I unlocked the Mustang and got in. I sat, engine off, my hands resting on the steering wheel while I stared out at the street. I glanced down at the restraining order I’d tossed on the passenger’s seat beside me. I picked it up and read it for the second time. Under Court Orders, in Section 4, the box marked “b” had been checked, specifying that if I didn’t obey these orders, I could be arrested and charged with a crime, in which case I might have to (a) go to jail, (b) pay a fine of up to $1,000, or (c) both. None of the choices appealed to me.

The bitch of it was she’d outmaneuvered me again. I’d thought I was so smart and she was already one step ahead of me. Which left me what? My options were now limited, but there had to be a way.

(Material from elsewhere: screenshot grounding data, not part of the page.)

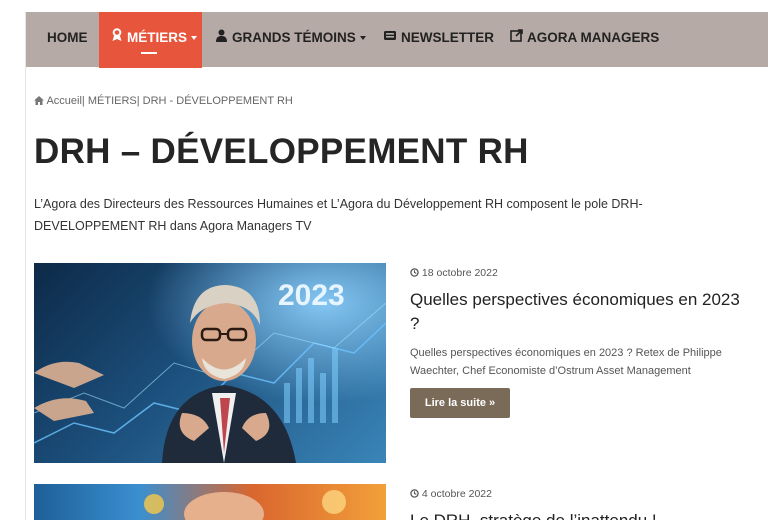 Image resolution: width=768 pixels, height=520 pixels. I want to click on nav-home-label: HOME, so click(68, 38).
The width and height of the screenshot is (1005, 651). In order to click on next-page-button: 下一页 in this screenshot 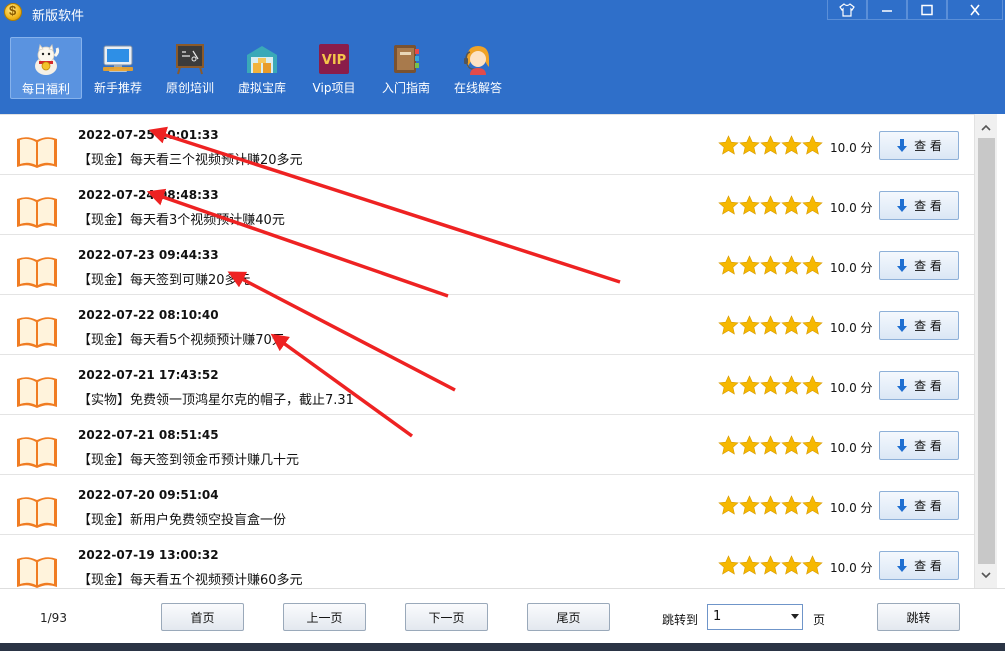, I will do `click(446, 617)`.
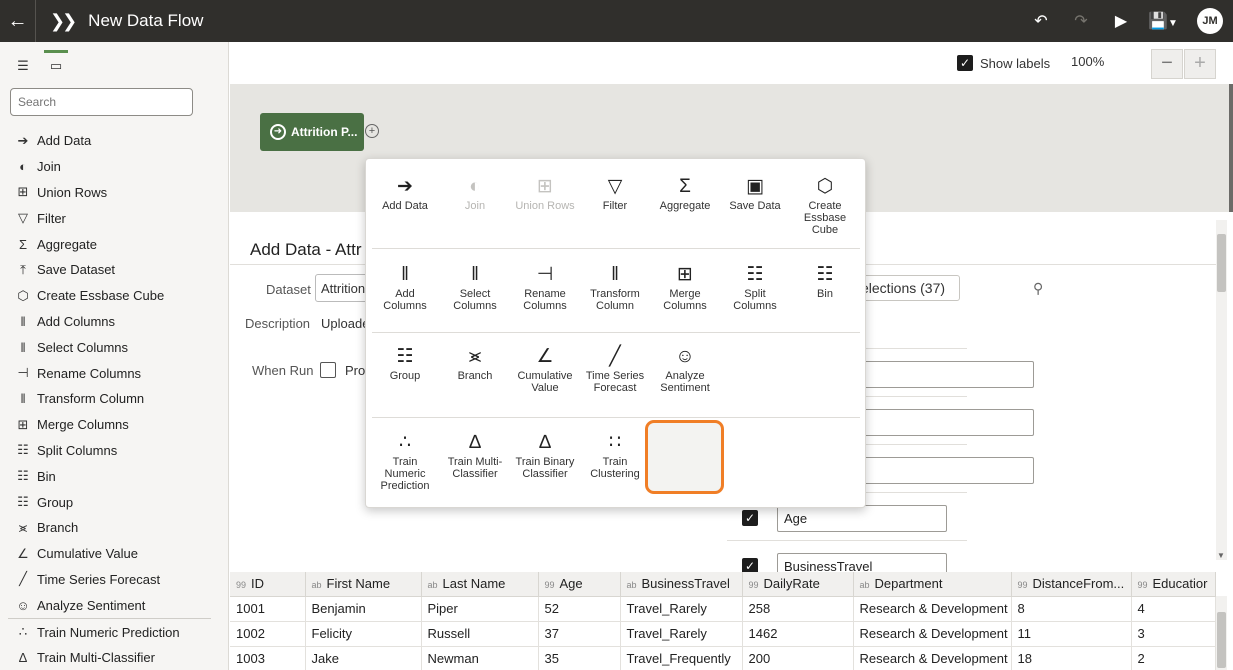 This screenshot has height=670, width=1233. I want to click on when-run-label: When Run, so click(283, 370).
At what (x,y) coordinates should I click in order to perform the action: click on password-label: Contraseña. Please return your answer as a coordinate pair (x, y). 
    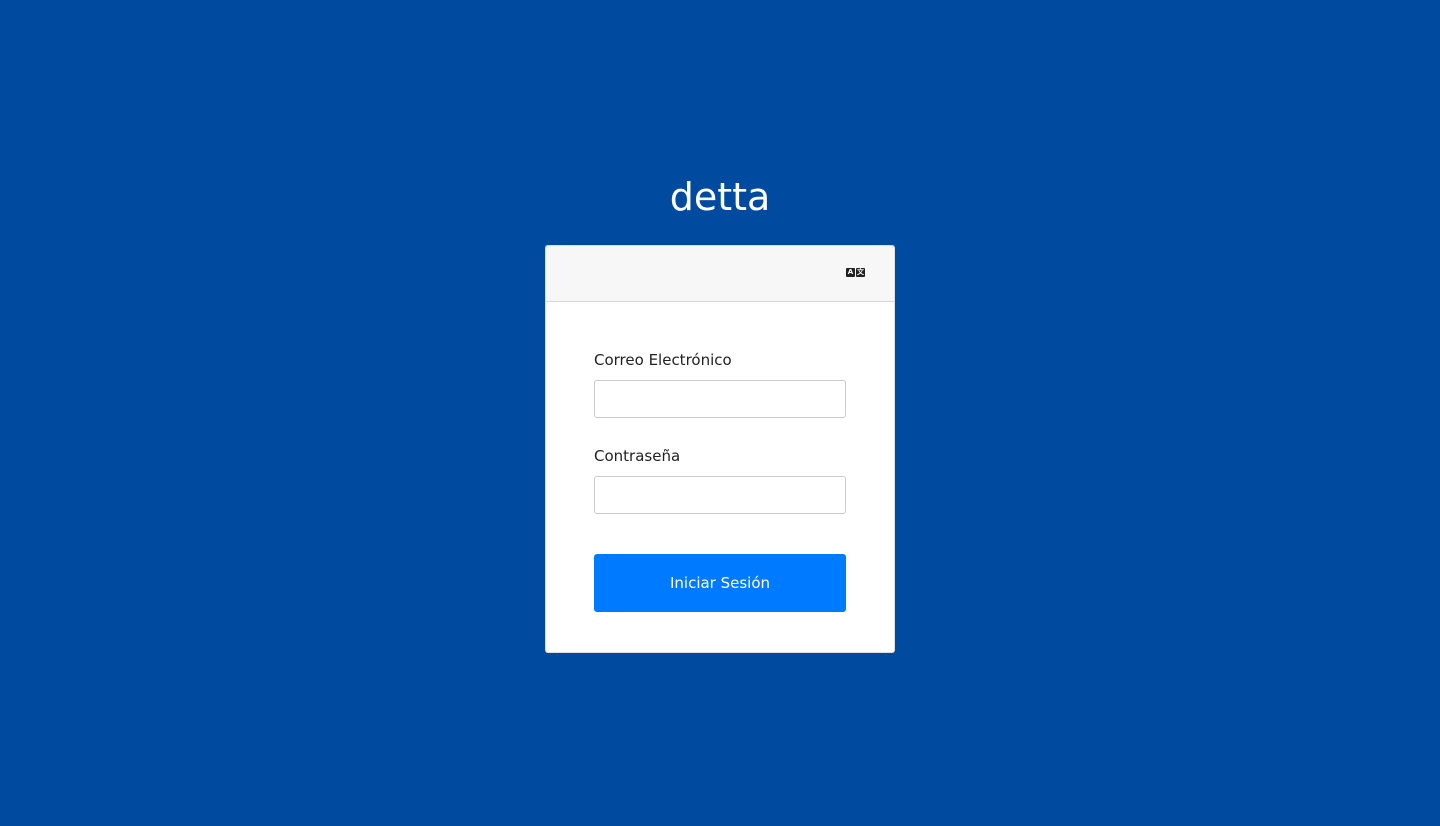
    Looking at the image, I should click on (638, 456).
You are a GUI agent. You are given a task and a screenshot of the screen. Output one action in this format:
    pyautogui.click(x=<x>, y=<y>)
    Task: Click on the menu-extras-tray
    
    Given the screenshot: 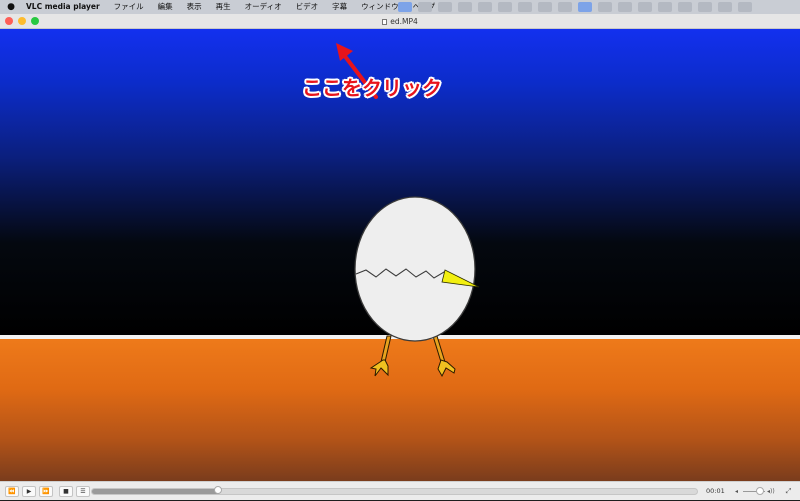 What is the action you would take?
    pyautogui.click(x=575, y=7)
    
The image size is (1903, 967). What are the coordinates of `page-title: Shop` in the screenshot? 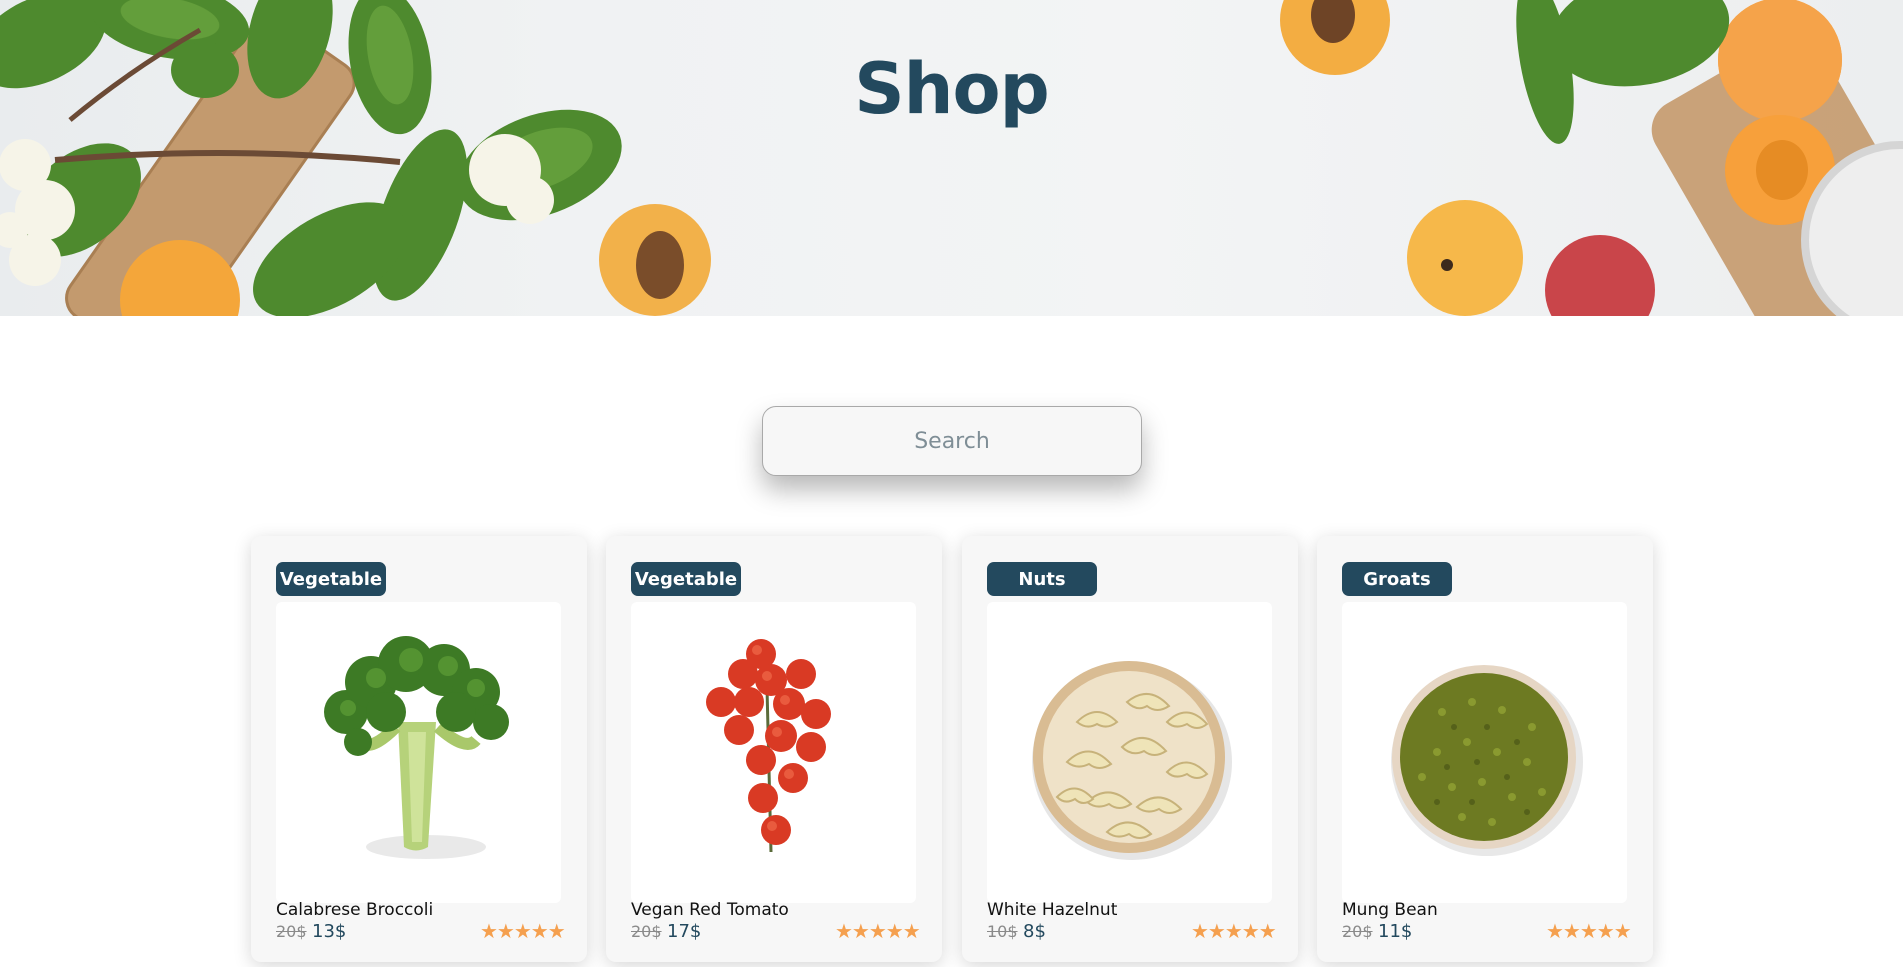 It's located at (952, 89).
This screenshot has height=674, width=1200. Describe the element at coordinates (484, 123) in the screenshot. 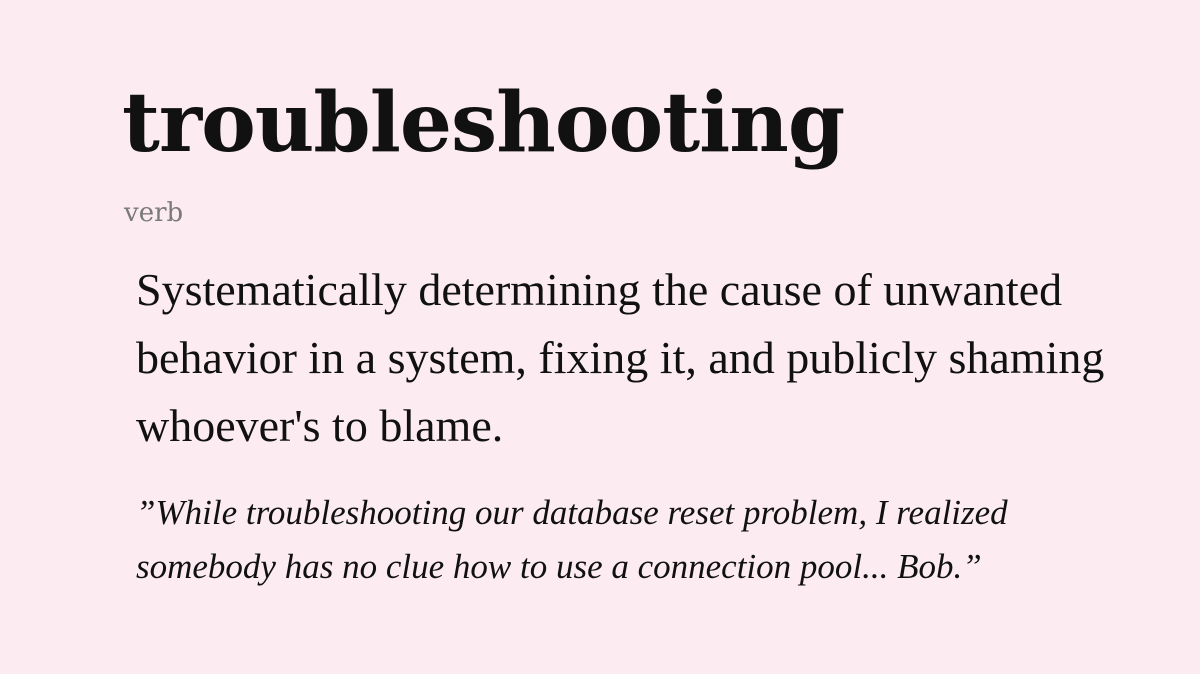

I see `entry-word: troubleshooting` at that location.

On the way home I stopped at a drugstore and picked up some 400 ASA color film. Then I drove back to my apartment and left my car in a weedy patch in the alleyway behind Henry’s house. I slipped through a gap in the back fence and let myself into my studio. I went upstairs and cleared the surface of the footlocker I use as a bed table, setting the reading lamp, alarm clock, and a big stack of books on the floor. I opened the trunk and took out my 35mm single-lens reflex camera. It wasn’t cutting-edge equipment, but it was all I had. I loaded the film and went down the spiral staircase. Now all I had to find was a vantage point that would allow me to fire off multiple views of my nemesis next door, making certain, at the same time, she didn’t catch sight of me and call the police. Surreptitious picture-taking would certainly qualify as surveillance.

When I told Henry what I was up to, he smiled impishly. “Your timing’s good at any rate. I saw Solana driving off as I was coming back from my walk.”

It was his clever idea to use a flexible silver sunscreen against the windshield of his station wagon, which he insisted on my borrowing. Solana knew my car too well and she’d be watching for me. He went out to the garage and came back with the screen he used to keep the interior temperatures down when he was parked in the sun. He cut a couple of nice round lens-sized holes in the material and handed me the car keys. I tucked the sunscreen under my arm and tossed it on the passenger’s seat before I backed the station wagon out of his garage.

There was still no sign of Solana’s car, though there was a handsome length of curb where she’d been parked earlier. I drove around the block and found a spot across the street, being careful to keep the requisite hundred feet between my person and hers, assuming she stayed where she belonged. Of course, if her parking spot was taken and she pulled her car in behind mine, I’d be jail bait for sure.

I popped open the sunscreen and set it against the windshield, then positioned myself, camera in hand, and zeroed in on Gus’s front door. I shifted my focus to the empty section of curb and adjusted the lens. I slouched down on my spine to wait, watching the front of the house through a narrow gap between the dashboard and the bottom of the screen. Twenty-six minutes later Solana turned the corner onto Albanil, half a block down the street. I watched her reclaim her parking place, probably feeling pleased with herself as she eased the car nose-first into the space. I sat up and braced my arms on the steering wheel as Solana emerged. The click and whir of the camera were soothing as I shot frame after frame. She stopped in her tracks and her head came up.